DBS, but Not Medications, Seen to Ease Gait Changes Tied to Fall Risk
Gait variability, or changes in stride while walking that associate with a greater risk of falls in people with Parkinson’s disease, significantly eased with patients’ use of deep brain stimulation (DBS) but not dopamine-increasing medications, a study showed.
“We found that … DBS reduced step-to-step variability in a range of lower limb gait parameters in [Parkinson’s], whereas dopaminergic medication had no significant effect,” the researchers wrote.
These findings suggest that gait variability may not be driven by dopamine-dependent mechanisms, with the scientists proposing that a specific group of nerve cells, which DBS can modulate, are involved instead.
Parkinson’s is characterized by the progressive loss of motor abilities and other non-motor symptoms arising from the degeneration of dopamine-producing nerve cells in the brain. Levodopa, a dopamine precursor that is found naturally in the body, and other dopamine-enhancing medications are often used to treat patients.
Deep brain stimulation (DBS) is sometimes also used alone or in combination with dopaminergic medications. DBS involves the delivery of electrical pulses to the brain’s subthalamic nucleus, which has been implicated in Parkinson’s. These pulses are thought to disrupt abnormal nerve signaling and restore more normal nerve firing.
The greater the gait variability, or stride-by-stride fluctuations, in people Parkinson’s, the greater is their likelihood of postural instability and falls. While the effects of levodopa or DBS on other gait features, like speed, are well-established, their effects on gait variability remain unknown.
Researchers, largely in the U.K., evaluated several gait measures in 26 Parkinson’s patients while both on and off treatment with dopaminergic medications or DBS. Participants were recruited through the Oxford Quantification in Parkinsonism study (NCT04139551) at the John Radcliffe Hospital in Oxford.
Among those with Parkinson’s, 15 used dopaminergic medications only and 11 had underwent DBS. Of note, 10 of the 11 people using DBS were also on dopaminergic medications, which remained in use throughout the study.
All participants wore a device called an inertial measurements unit (IMU) — with synchronized sensors positioned on both wrists and feet, the trunk, and lumbar area of the lower spine — and performed a walking test during on- and off-therapy phases. For patients using DBS, this meant they performed the test either when the stimulator was turned on or 30 minutes after it was turned off. For those on medication only, the test was performed one hour after taking medication and again at least 12 hours after a last dose.

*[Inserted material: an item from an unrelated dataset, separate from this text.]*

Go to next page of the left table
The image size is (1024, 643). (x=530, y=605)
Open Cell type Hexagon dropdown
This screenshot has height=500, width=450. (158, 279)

The study also included 42 age-matched healthy volunteers, who were used to calculate age-matched normal ranges for the gait analysis.
Patients’ mean age in the DBS group was 58.9 years, and their average disease duration was 10.7 years. Among the dopaminergic-medication group, the mean age was 64.9 and the disease duration was 8.8 years.
Participants were asked to walk for two minutes along an uncarpeted 15-meter (almost 50-foot) corridor.
Results generally showed that DBS use, but not dopaminergic medications, led to a lesser gait variability in a number of lower limb gait measures, including toe-out angle and single-limb support.
“We found that STN [subthalamic nucleus] DBS reduced step-to-step variability in a range of lower limb gait parameters in PD, whereas dopaminergic medication had no significant effect,” the researchers wrote.
Dopaminergic medication did, however, lead to significant improvements in other lower and upper limb features, including a more normal stride length and foot strike angle — the angle at which the foot hits the ground during a step. Benefits were also seen in a better range of motion of the arms and trunk.
DBS also led to significant improvements in foot strike angle.
The findings overall suggest that while dopaminergic medication may improve some features of gait, “STN stimulation, but not dopaminergic medication, modulates the [nerve] circuits that control gait rhythm,” the researchers wrote.
It has been suggested that gait rhythm disturbances may not be caused by dopamine dysfunction, but instead by the degeneration of cells that produce a neurochemical called acetylcholine in the brain’s pedunculopontine nucleus (PPN). The subthalamic nucleus communicates with the PPN, and thus DBS could indirectly target these cells, the researchers suggested.
“Because the proposed mechanism is cholinergic [involving acetylcholine], this is something that dopaminergic medication should not do,” they added, which could explain the observed lack of effect of medication on gait variability.
While DBS, by lowering gait variability overall, may be helpful in preventing falls in Parkinson’s patients, it cannot be determined that gait variability alone causes such falls, the researchers pointed out. Further assessments are needed to “know if the difference in the effect of DBS and medication on gait variability is large enough to be clinically important.”
Researchers also noted that “the lack of effect of medication” on gait variability seen in this study “is at odds with previous literature,” which they suggested could be due to differences in “the way in which variability is being measured.”
Results in tests of patients under DBS, however, “back the conclusion of an earlier work,” the team added.